Когда, схватив такси, мы помчались по воскресным пустынным улицам к Рублевскому шоссе, я подумал о том, что теперь каждый день буду видеть Татьяну Алексеевну, а на даче так хоть и каждый час. Удар, нанесенный указом, смягчился, но меньше, чем можно было ожидать. Свершившееся приближало меня к Татьяне Алексеевне, но одновременно и удаляло. Я буду все время помнить, что она мать моей жены, и никогда не отважусь на смелый жест. Я по сегодняшний день ни на что не посягал, но был внутренне свободен и позволял себе маленькие вольности: коснуться губами ее волос в танце, расцеловать руку, здороваясь, от кисти до локтевого сгиба, тронуть золотую прядь с невинностью сороки, которая машинально хватает все, что блестит; она замечала эти движения и снисходительно улыбалась милой игре мальчика с почтенной дамой. Она позволяла - не без удовольствия - восхищаться собой: я как бы приветствовал в ней будущий расцвет Гали. При кажущейся примитивности то была сложная игра, ибо тут таился чуть иронический вздох: влюбленность в дочь не мешает мне видеть, что она - лишь бледная копия матери. Смиренное признание очевидного факта снимало греховность с тех робких, хотя порой довольно настойчивых знаков внимания, которые я ей оказывал, опасно балансируя на краю пропасти.
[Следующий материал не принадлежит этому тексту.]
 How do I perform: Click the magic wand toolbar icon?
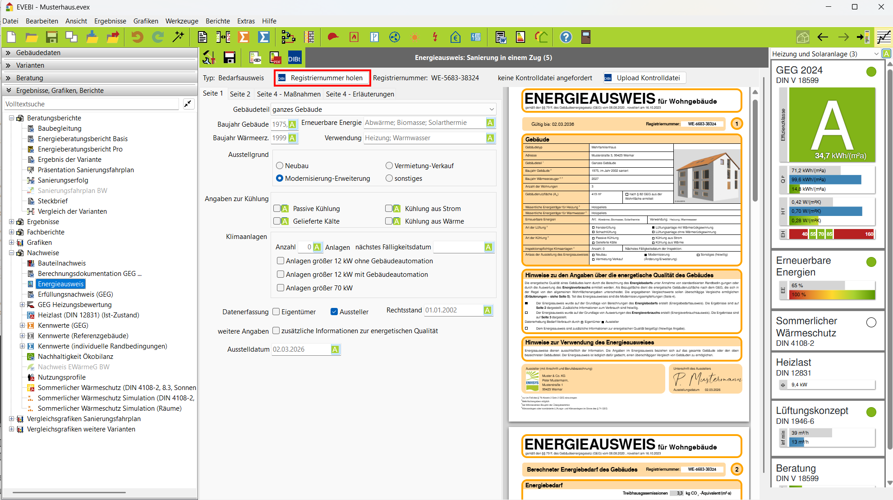(x=178, y=37)
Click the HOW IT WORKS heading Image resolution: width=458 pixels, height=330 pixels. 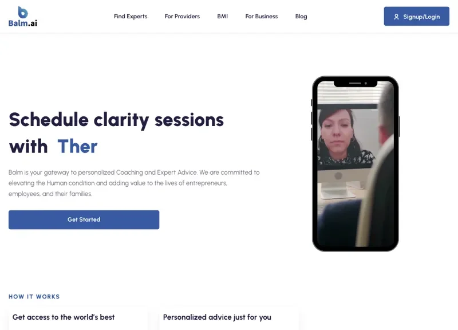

А как это будет выглядеть сейчас? И удастся ли нам поддерживать печальную, как затаенный вздох, игру в рутине каждодневного существования? Когда я давал себе слово сделать ее моей тещей, я об этом не задумывался. Мне в голову не могло впасть, что сближение во времени и пространстве может отбросить меня бог весть как далеко от нее, "за звездный пояс, в млечный дым".